Atualmente esse pensamento é reforçado pelo fato do novo Estatuto da Microempresa (Lei n. 9.841/99; artigo 38) ter inserido as microempresas no âmbito dos legitimados nos Juizados Especiais, alterando o artigo 8º da Lei n. 9.099/95.
Assim, inegável o benefício trazido aos pequenos comerciantes que podem tentar receber de forma mais eficaz os famosos fiados, sempre representados por vales, ou "caderninho de conta". Esses comprovantes de créditos constituem, inegavelmente, a prova escrita sem eficácia de título executivo do artigo 1.102a e proporcionam a propositura da monitória contra um credor.
As custas, taxas judiciais e honorários advocatícios impostos pelo rito comum do CPC inviabilizavam a tentativa de recebimento de pequenas somas pelos pequenos comerciantes o que, de certa forma, alimentava a inadimplência. Acentue-se, a Lei de Assistência Judiciária aos Necessitados (Lei n. 1060/50) encontra resistência em ser aplicada às pessoas jurídicas.
Não tem sentido impedir o ajuizamento de ações monitórias nos Juizados e permitir ação de cobrança onde tais documentos seriam, certamente, a prova principal, para só depois da sua instrução (com oitiva de testemunhas etc.) e procedência, a parte vencedora intentar outro processo, o de execução, para ver satisfeito seu crédito (sujeito agora aos embargos comuns). Os Juizados seriam onerados duplamente, indo de encontro a ratio lex simples e flexível aludida pela Lei dos Juizados Especiais.
Fatalmente, com a ampliação dos legitimados ativos nos Juizados Especiais, o número de demandas irá aumentar, o que requererá um aprimoramento de seu funcionamento para bem atender os novos jurisdicionados que nela buscaram a satisfação de seus interesses. Tudo parte da saudável evolução do Poder Judiciário e do direito propriamente.

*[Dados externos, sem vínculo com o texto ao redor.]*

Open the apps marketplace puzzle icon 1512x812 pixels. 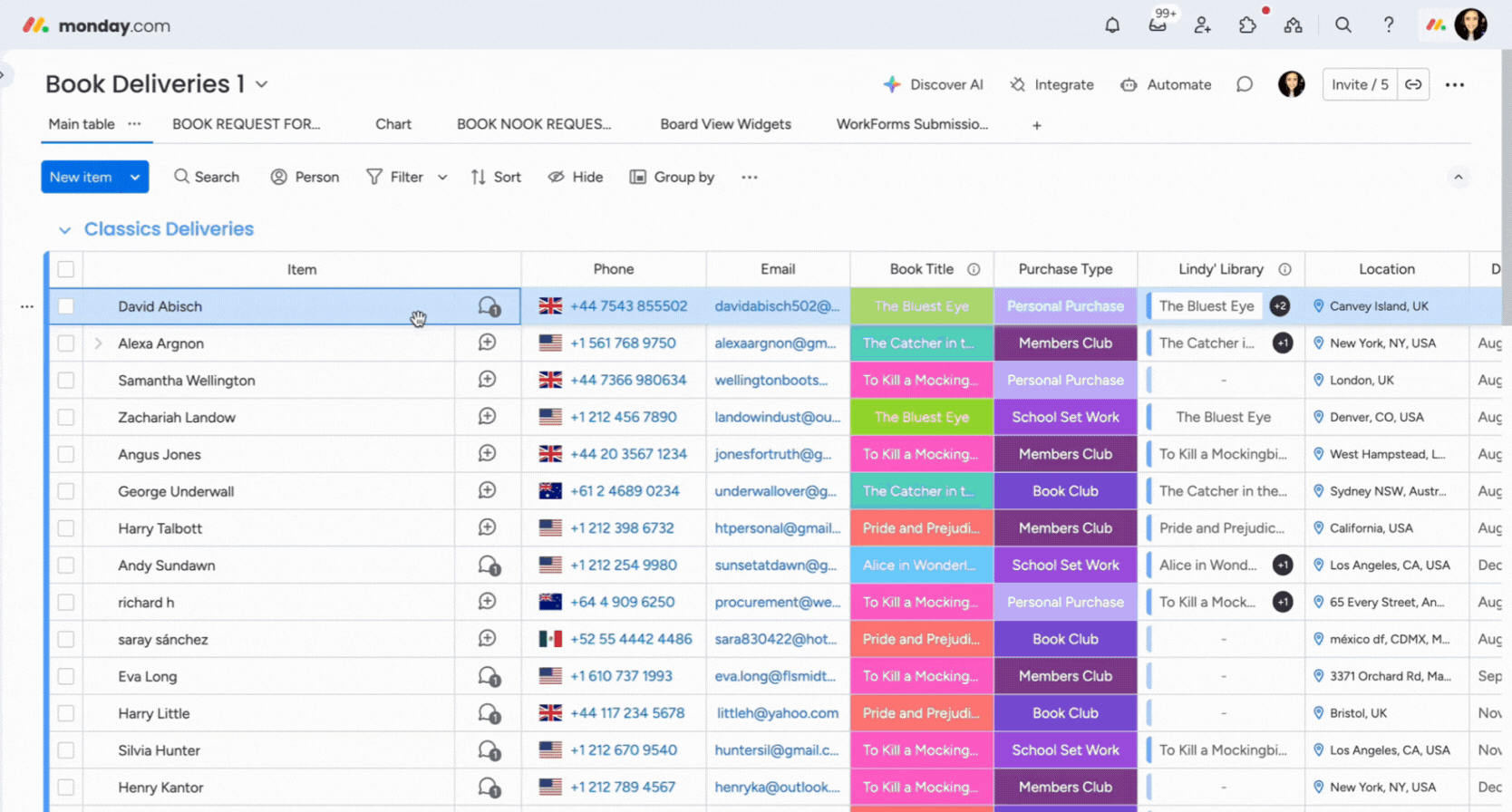tap(1248, 25)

Pelo que foi proposto e apresentado, entendemos ser cabível a ação monitória nos Juizados Especiais Civis, sendo que se coloca, ainda, diante das alterações proporcionadas pelo novo Estatuto da Microempresa como solução palatável que, ressalte-se, não encontra argumento contrário eficaz a impedir seu processamento nos Juizados Especiais Civis."